┌────────
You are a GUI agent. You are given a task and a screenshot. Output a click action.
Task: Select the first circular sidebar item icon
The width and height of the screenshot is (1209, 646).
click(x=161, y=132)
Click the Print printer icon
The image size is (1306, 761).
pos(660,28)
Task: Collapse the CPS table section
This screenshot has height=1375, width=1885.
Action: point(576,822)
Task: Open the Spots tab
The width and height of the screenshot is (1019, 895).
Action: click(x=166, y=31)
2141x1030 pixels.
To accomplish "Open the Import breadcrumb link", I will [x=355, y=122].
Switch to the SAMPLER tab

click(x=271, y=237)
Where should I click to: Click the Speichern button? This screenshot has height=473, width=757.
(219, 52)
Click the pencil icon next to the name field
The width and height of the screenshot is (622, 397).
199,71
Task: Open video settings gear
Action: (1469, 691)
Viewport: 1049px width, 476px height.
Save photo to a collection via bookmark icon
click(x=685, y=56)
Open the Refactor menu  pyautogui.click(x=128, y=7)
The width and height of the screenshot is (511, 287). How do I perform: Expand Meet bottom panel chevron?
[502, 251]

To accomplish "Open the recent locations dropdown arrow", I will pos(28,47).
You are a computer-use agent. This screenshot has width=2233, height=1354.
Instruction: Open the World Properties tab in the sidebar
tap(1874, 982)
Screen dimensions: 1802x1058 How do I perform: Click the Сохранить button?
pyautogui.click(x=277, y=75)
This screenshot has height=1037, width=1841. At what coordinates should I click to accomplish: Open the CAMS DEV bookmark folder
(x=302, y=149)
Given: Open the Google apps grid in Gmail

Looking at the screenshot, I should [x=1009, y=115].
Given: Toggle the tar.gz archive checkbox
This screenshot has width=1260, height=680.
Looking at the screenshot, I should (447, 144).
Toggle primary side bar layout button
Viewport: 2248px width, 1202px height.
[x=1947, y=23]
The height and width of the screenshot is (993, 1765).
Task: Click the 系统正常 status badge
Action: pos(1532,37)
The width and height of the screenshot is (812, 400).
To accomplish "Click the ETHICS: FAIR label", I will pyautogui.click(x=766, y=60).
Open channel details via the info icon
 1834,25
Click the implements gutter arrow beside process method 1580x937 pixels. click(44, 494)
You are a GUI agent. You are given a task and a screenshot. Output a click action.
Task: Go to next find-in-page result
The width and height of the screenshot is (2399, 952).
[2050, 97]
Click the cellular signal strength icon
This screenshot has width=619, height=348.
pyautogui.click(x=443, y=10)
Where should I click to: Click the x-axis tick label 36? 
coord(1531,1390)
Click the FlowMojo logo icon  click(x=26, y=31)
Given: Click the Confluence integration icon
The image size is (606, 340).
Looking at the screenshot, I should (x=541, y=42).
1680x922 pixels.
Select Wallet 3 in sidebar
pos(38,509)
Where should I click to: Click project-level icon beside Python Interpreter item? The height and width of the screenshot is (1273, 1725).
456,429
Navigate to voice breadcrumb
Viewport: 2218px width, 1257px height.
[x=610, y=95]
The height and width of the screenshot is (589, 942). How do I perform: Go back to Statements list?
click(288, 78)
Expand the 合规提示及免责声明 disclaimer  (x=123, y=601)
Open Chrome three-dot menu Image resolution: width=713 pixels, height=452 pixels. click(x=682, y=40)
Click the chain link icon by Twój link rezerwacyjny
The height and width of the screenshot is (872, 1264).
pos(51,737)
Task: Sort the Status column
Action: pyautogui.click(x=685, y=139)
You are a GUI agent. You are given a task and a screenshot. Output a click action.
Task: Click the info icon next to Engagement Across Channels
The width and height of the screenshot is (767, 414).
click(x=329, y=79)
└────────
What to do –
Among the lines above, find those holding "arrow" and copy each one.

Solution –
To accomplish "Open the recent locations dropdown arrow", I will pos(28,47).
Click the implements gutter arrow beside process method 1580x937 pixels. click(44, 494)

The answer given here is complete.